Mongabay.co.id

Warga Riau Bersemangat Kelola Hutan Desa tetapi Terkendala Dana

Selain tanam sagu untuk kebutuhan ekonomi, masyarakat Sungai Tohor juga adopsi pohon alam untuk mengembalikan fungsi hutan yang telah rusak dan pernah terbakar hebat pada 2014. Foto: Suryadi/ Mongabay Indonesia

 

 

 

 

Ridwan, warga Desa Sungai Tohor, Riau, punya kegiatan baru. Bersama warga lain, saban pagi dia sudah berada di sepetak lahan berisi kangkung, terung, sawi dan jagung.

Di beberapa sudut berpembatas, ada bibit bibit kayu meranti, punak dan ramin. Lahan milik bersama itu juga dibangun pondok kecil, lengkap dengan peralatan dapur, tempat mereka melepas lelah dan menyeduh kopi.

Selain bergantung pada sagu, mereka ingin mengembangkan tanaman hortikultura dengan memanfaatkan pekarangan rumah.

Baca juga: Tambang Batubara Ini Ancam Hutan Desa dan Dekat Suaka Rimbang Baling

Lahan sepetak itu hanya percontohan, sebagai daya tarik dan menambah pemasukan anggota kelompok. Sembari itu, mereka tak luput untuk selalu menanam pohon.

● **SOAL TERTULIS A**
Jawab pertanyaan berikut dari artikel tentang hutan desa di Sungai Tohor:
(i) Pada tahun berapa hutan di sana pernah terbakar hebat, menurut keterangan foto?
(ii) Sayuran apa saja yang ada di lahan sepetak tempat Ridwan berkegiatan?
(iii) Bibit kayu apa saja yang ditanam di beberapa sudut berpembatas?
● **SOAL TERTULIS B**
Salin tanpa diubah bagian artikel tentang hutan desa di Sungai Tohor mulai dari "Warga Riau Bersemangat" sampai "sawi dan jagung.".

● **DATA YANG DITAMPILKAN**
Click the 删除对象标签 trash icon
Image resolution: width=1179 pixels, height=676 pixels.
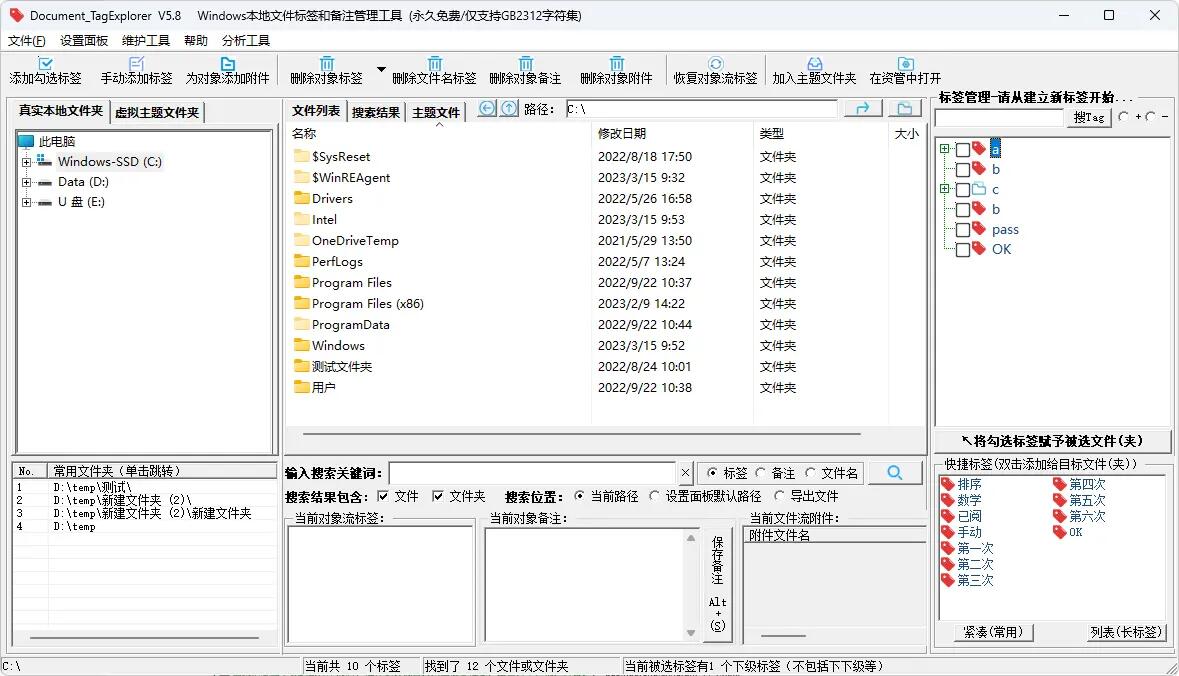point(326,64)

● **JAWABAN TERTULIS A**
(i) 2014
(ii) Kangkung, terung, sawi, dan jagung
(iii) Meranti, punak, dan ramin

● **JAWABAN TERTULIS B**
Warga Riau Bersemangat Kelola Hutan Desa tetapi Terkendala Dana

Selain tanam sagu untuk kebutuhan ekonomi, masyarakat Sungai Tohor juga adopsi pohon alam untuk mengembalikan fungsi hutan yang telah rusak dan pernah terbakar hebat pada 2014. Foto: Suryadi/ Mongabay Indonesia

 

 

 

 

Ridwan, warga Desa Sungai Tohor, Riau, punya kegiatan baru. Bersama warga lain, saban pagi dia sudah berada di sepetak lahan berisi kangkung, terung, sawi dan jagung.